Why we love Thanksgiving
Regardless of the potential for stress, most people would agree that a holiday centred around food is a great way to spend the day. Another factor is the fairly low expectation attached to it — there aren't gifts and expensive major outlays.
Also, there's a bonding that comes from cooking with others. The act of preparing food together is great for our well-being and teaches children about the food they're eating in a positive way. It also provides time — in a busy and stressful time — to reconnect with kids and teens. Plus, it's secular. People from every walk of life can celebrate it.
And whether consciously or subconsciously, we see Thanksgiving as kick-starting the holiday season — the first in a series of positive events to come.

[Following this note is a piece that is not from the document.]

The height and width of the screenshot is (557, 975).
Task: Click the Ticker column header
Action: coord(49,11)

Ways to keep Thanksgiving going
So, here are a few examples of what you and your family and/or friends can do to keep the Thanksgiving traditions going this year.

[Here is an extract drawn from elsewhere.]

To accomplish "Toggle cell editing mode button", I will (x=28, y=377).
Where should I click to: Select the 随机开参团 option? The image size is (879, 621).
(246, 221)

But first, I need to note that these activities should be done at dessert or before dinner is served so no food gets harmed in the making of these new traditions. It's hard to be grateful with cold turkey on the table.
- Ask everyone at the meal to share what they are grateful for about 2020. (There has to be at least one thing!)
- Say one or two sentences about why you're grateful for the person to your right (or left — it doesn't matter.)
- Ask kids what makes them smile (the stuff they list off is unbearably cute.)
- Have everyone list many things that they feel grateful for and put them in a jar. Then go around the table picking them out and taking turns reading them. Use crayons and markers so adults can feel it's more like playing — science shows using crayons and art supplies can trigger warm feelings of nostalgia.
- With this year's distancing and restricted visiting, have everyone write a thank you letter (or two) to people who couldn't be there this year. Have stamps ready and go for a walk to the mailbox after dinner so you know they've been sent.
- As you know, I strongly believe that altruism is the best antidote to all this stress, so if you can safely support a local group that helps people who are homeless — ask them first how you can help — or gather food to take to a local food bank, or help someone in your community you know is struggling. That is the best way to give thanks.
Finally, I just want everyone to know that these traditions don't have to just start and end on one single day of the year. We should be practicing these rituals way more regularly.
Make a Friday dinner a "Gratitude Dinner" where you share your thank-yous. Ask your kids every day at dinnertime what made them smile today.
During these intensely stressful times, a moment to reflect on anything good — even if everything else feels like it's falling apart — will play a role in helping us keep going.